Mourir peut attendre : juste la fin du Bond [critique]Sans ce fond vert géant d’une dizaine de mètres derrière les bâtiments, on pourrait jurer être à Cuba. « On a tenté de tourner sur place, mais c’était trop compliqué. Il aurait fallu faire exploser des murs et des plafonds, sans compter qu’ils voulaient savoir comment on allait dépeindre le pays politiquement, et qu’on aurait dû leur dévoiler notre scénario secret. Pas question. Donc on a commencé ici avec une petite section, et puis ça a évolué : on avait besoin d’une église, d’un bar des années 50, d’un hôtel, d’un barbier... Au final, on a bâti toute une petite rue, avec des intérieurs fonctionnels, sourit-il. Quand on construit un décor de James Bond, il faut bien avoir en tête que c’est un monde légèrement augmenté.
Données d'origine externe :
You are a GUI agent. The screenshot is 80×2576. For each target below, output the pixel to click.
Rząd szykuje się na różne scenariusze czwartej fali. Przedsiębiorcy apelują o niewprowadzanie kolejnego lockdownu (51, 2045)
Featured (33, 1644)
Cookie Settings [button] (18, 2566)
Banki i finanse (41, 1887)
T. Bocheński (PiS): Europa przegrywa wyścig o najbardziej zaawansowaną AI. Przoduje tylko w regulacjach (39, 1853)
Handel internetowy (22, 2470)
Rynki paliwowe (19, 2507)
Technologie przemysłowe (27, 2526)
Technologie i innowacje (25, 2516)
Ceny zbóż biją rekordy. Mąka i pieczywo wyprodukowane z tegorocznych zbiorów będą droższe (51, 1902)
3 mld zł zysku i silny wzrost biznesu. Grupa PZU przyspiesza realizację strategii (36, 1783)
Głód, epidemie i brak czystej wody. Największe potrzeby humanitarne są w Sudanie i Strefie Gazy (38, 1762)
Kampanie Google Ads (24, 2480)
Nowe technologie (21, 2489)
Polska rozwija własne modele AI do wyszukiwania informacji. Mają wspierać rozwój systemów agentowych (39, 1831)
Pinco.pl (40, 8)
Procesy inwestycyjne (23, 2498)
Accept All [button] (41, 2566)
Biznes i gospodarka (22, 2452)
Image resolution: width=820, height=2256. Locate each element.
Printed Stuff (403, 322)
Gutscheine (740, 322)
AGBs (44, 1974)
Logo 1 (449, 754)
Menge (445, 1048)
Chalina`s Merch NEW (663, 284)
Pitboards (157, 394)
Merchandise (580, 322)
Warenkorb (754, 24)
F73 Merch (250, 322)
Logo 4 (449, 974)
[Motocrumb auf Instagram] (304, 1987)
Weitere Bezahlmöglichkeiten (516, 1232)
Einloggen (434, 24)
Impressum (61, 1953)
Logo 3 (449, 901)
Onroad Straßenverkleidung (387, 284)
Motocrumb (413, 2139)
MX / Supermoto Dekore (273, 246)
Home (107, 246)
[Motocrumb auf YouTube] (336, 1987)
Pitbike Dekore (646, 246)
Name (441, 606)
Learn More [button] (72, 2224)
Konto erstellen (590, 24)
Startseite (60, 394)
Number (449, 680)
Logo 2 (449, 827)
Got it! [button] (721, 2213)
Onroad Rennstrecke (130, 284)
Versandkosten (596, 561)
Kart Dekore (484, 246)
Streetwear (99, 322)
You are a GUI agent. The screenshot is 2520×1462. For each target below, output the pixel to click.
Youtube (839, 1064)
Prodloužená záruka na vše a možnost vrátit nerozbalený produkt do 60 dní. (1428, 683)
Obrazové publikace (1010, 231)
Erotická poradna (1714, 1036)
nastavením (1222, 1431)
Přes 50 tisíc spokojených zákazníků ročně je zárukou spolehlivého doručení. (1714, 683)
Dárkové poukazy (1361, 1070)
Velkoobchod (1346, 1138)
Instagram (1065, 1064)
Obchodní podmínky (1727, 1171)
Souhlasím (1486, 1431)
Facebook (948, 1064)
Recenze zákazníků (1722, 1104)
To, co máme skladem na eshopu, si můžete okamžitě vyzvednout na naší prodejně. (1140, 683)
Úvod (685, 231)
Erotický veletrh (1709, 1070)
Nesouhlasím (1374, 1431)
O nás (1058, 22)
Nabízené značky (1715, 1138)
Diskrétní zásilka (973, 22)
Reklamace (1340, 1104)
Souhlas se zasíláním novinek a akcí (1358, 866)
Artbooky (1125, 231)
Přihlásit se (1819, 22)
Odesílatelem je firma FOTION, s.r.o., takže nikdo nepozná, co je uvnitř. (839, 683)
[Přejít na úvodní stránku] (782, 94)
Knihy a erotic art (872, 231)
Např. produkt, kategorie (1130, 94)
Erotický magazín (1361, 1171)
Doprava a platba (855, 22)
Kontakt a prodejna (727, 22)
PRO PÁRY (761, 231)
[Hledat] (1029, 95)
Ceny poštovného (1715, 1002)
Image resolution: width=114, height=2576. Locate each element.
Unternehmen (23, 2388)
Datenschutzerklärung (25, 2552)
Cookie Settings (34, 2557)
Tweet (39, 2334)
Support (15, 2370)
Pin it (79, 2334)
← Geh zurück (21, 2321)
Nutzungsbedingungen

Par exemple, j’adore le fait que Bond n’a jamais de valise, mais qu’il a toujours des affaires de rechange ! Il faut faire un pas de côté et trouver le glamour dans n’importe quel endroit. » À une heure avancée de la nuit, on jette un dernier coup d’œil au moniteur : sans surprise, Craig est toujours en train de tourner. Dans deux jours, il rendra son Walther PPK. Et un bout de l’histoire du cinéma quittera le studio avec lui.
Mourir peut attendre, le 6 octobre au cinéma.